Бабушка деловито сотворила мне чай, пододвинула мельхиоровую вазочку с сушками и села напротив, внимательно разглядывая и, даже показалось, принюхиваясь.
— Андрей, значит… Куда собрались-то?
— Да просто погуляем… Погода хорошая, весна пришла, что дома сидеть? К Никольскому, думаю, сходим, потом до Театральной. А там посмотрим, или к Площади Труда и на Неву, или к Невскому напрямки, — выдал я свои планы.
— Да, — скорбно покивала бабка головой, — у Никольского сегодня должно быть людно. Все в церкву пойдут…
В дверном проеме появилась Тома: глаза блестят, вид гордый и довольный, на макушке наверчено что-то нестандартно-праздничное. Я с удовольствием окинул взором ладную фигурку, подкинув горючего в топку нездоровых желаний. Или здоровых? Наверное, зависит от того, с чьей позиции смотреть. Моя мама и Томина могут иметь диаметрально противоположные мнения по этому вопросу…
— Том, привет. Тебе уже доложили, что Христос воскрес?
— Ага, — она оживленно подскочила к столу и предложила, — давай яйцами стукнемся!
Я сцедил улыбку в кулак и выбрал самое тёмно-синее яйцо.
— В чьих трусах варили?
Девушка прыснула в ладошку:
— В трениках моих старых.
— Ну, если в твоих, тогда ладно… Выбирай, бей.
Тома слегка наклонилась и прищурилась, оценивая битки. Солнечные лучи отразились от выглаженной временем деревянной столешницы и мягкой волной прогулялись по её лицу, высветив разноцветье глаз и подарив ореолу волос тепло медного отлива.
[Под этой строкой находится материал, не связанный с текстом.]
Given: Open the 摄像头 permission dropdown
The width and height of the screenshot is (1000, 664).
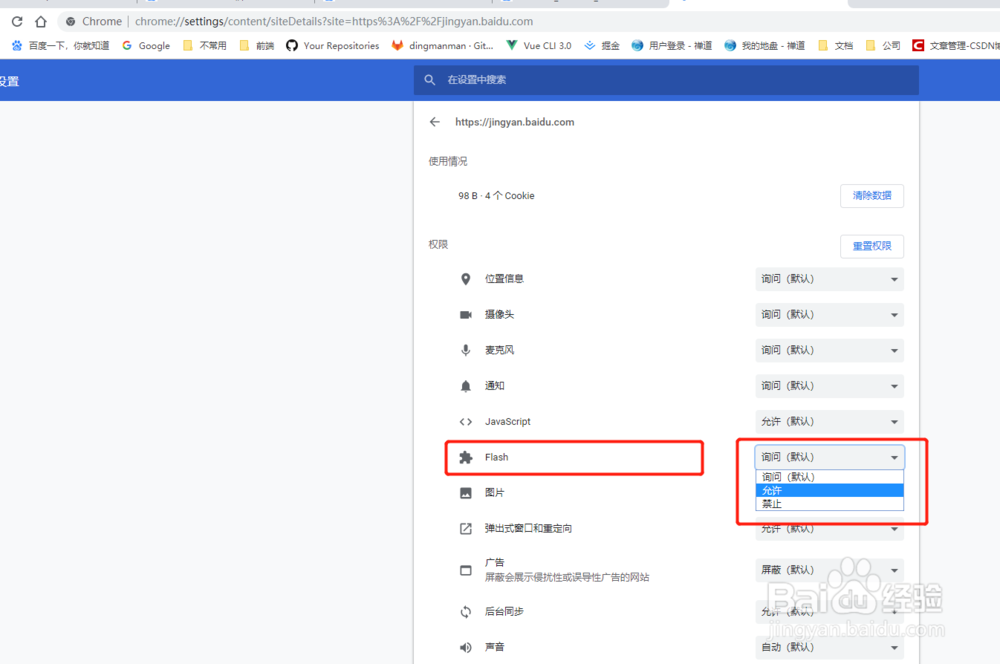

Я опустил взгляд, вспомнив цветаевское «и зелень глаз и золото волос», потом мысленно пересчитал остающиеся месяцы. Пять. Всего пять месяцев и, если не найду решения здесь, то меня ждет намеченная эксфильтрация. И все, и будто бы под небом и не было тебя… Вернусь только к концу восьмидесятых. Десять лет без права переписки… Вечность. В груди что-то сжалось.
— Ты по зубу тихонько постучи яичком-то, — оживленно подсказывала в это время болеющая за внучку бабушка, — надо, чтоб глухо звучало. Если звонко об зуб стучит — хрупкое.
Совместными усилиями, постукивая скорлупой по клычкам и откладывая в сторону подозрительные, они остановили свой выбор на яйце, окрасившемся в красновато-коричневый мрамор.
— Хороший биток, — одобрила бабушка, — держи вот так, — и она крепко схватила его между указательным и большим пальцами, оставив лишь маленькое оконце между ними, — и бей сама!
Я с усилием натянул улыбку и подставил острый конец. Тома хищно тюкнула, и мое яйцо влажном треснуло. Тупая сторона так же не смогла оказать достойного сопротивления.
— Сдаюсь, — поднял руки, — куда ж мне против двоих, да опыта поколений в придачу…
Тома, радостно взвизгнув, разбросила руки в стороны и крутанула на цыпочках полный оборот, закинув голову к потолку и разметав в движении волосы широким веером. Я повеселел. Да гори оно всё пропадом… Есть время бросать камни, и есть время отдыхать душой. Я что-нибудь потом придумаю. Обязательно.
— Ты готова? Не легко оделась?
Тома отрицательно замотала головой, нетерпеливо притопывая ножкой.
— Тогда — вперёд!
Бабушка захлопнула за нами входную дверь и опять загрохотала запорным крюком. Мы переглянулись и, весело смеясь, стремительно скатились по ступенькам, оставляя за спиной эхо дробного перестука Томиных каблучков. Я оттянул на себя тяжелую входную дверь, и мы вынырнули из полутьмы парадной в весеннее тепло, льющееся с непривычно глубокой синевы.